Ambient was a central aspect of MNML SSGS from the beginning. For us, ambient and techno were not separate, but part of the same whole. One of our first posts was reflecting on the demise of chill-out rooms, our first mix was from Bvdub. Towards the end of the blog, after I had moved to Tokyo, together with my friends David and Jerome we setup our Sound Garden events. This was our attempt to bring back the chill out space, and it was crucial in helping me to understand what does and does not work when presenting ambient. Over time I began to develop a more distinctive approach to what I am doing.
It might sound weird, but basically what I am trying to do is DJ ambient in a techno way. What I mean by this is that I am interested in building and releasing energy. I don’t want to just provide some nice background music, I hope to create powerful emotions and provoke strong responses. I may not be using normal basslines and kicks, but I look for tracks that can fulfill similar functions, so it is still possible to generate tension and produce moments of release. This also means thinking a lot about the overall arc and flow of the set, generating push and pull, providing contrast. The challenge is I have to do this outside of the standard dance floor structure, which means there is not much need for beatmatching. It also means I am regularly using tracks with a lot more dynamic range and that were not made with DJing in mind, but this also creates some advantages: having changes in volume or moments of silence can work very well.
What are some events you’ve been to (or played at) that really nail the art of the ambient stage? How do they do that?

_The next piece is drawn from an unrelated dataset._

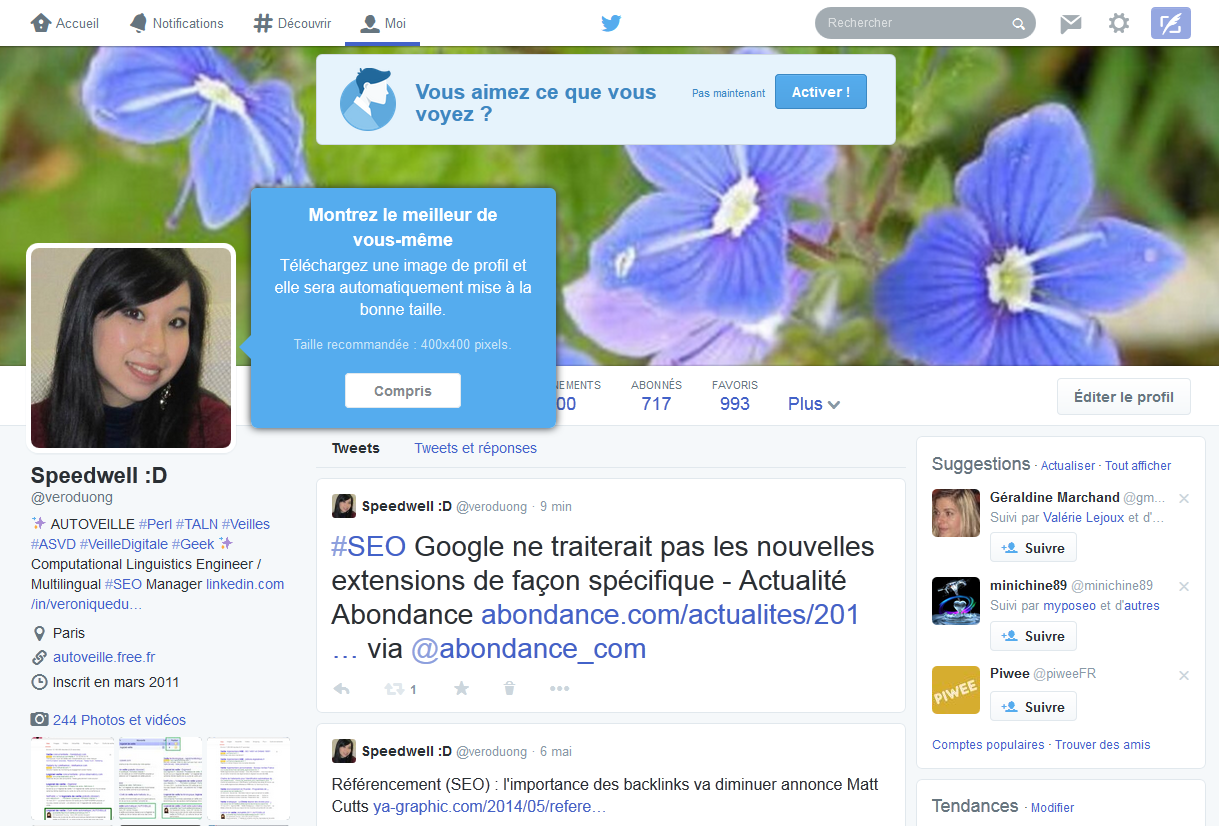Viewport: 1219px width, 826px height.
Task: Click in the Rechercher search field
Action: (915, 23)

From DJing and being involved in organizing events, one thing that is very clear is that there are many situations where ambient music will not work. Saying that, I think there is a lot more potential for it than promoters realise. Ambient can provide a valuable contrast or create space that will allow different sounding artists to have maximum impact. When you go to a high-end restaurant for a ten-course meal, they won’t normally serve you ten plates of well-cooked steak. But for some reason, DJs and organizers seem to think a nonstop diet of similar sounding techno makes sense. So where can ambient work?

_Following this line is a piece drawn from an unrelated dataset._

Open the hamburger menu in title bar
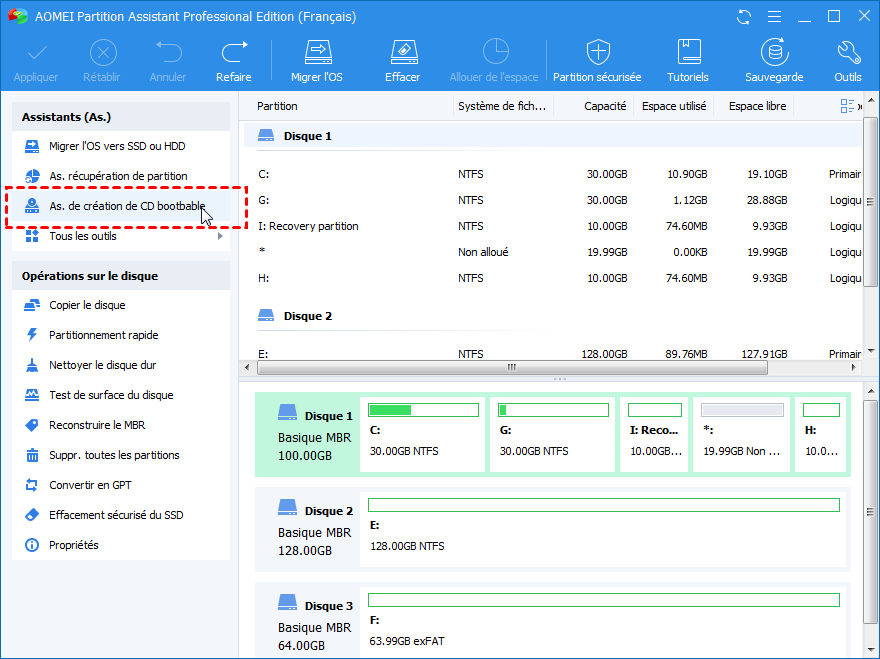This screenshot has width=880, height=659. 772,17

There are three main types of situation I have played in that have been successful. The first is opening an event. Rural and Sustain Release were two festivals where I was the first act on the main stage for that day’s program. This allowed me to ease people into things, create some space and generate anticipation for the dance floor-focused artists that followed. The second is a more challenging but potentially more rewarding slot, which is at the end of the night or at a transitional moment of an event. This is what I did at Organik, where I followed Steve Bicknell at sunrise. With a much more broken-in audience I could do something deeper and more powerful, and also move the party into a rest period before it returned to beats later in the day. The final one is a dedicated chill out space. For this to work, it must be protected from noise bleed, otherwise it is pointless. Nachtdigital had a really comfortable area and I enjoyed playing there. And whatever the context, it makes a huge difference if people can sit down or rest in some way. Standing for an extended period of time with no beats is tiring and can interfere with people’s ability to focus.
What are you up to next?
I’m very happy to start 2018 on a positive note, bringing in the new year by playing at the Future Terror party and having this podcast released. While it may be a new year, unfortunately life is not so neatly demarcated, so I still have some big things I need to work through. In terms of music, I will just stick with what I have been doing: refining my approach to DJing, taking opportunities to introduce people to new sounds, sometimes offering a critical perspective on electronic music, and doing what I can to support the Japanese scene and other artists I believe in. Thanks to RA for having me, and all the best to everyone for 2018.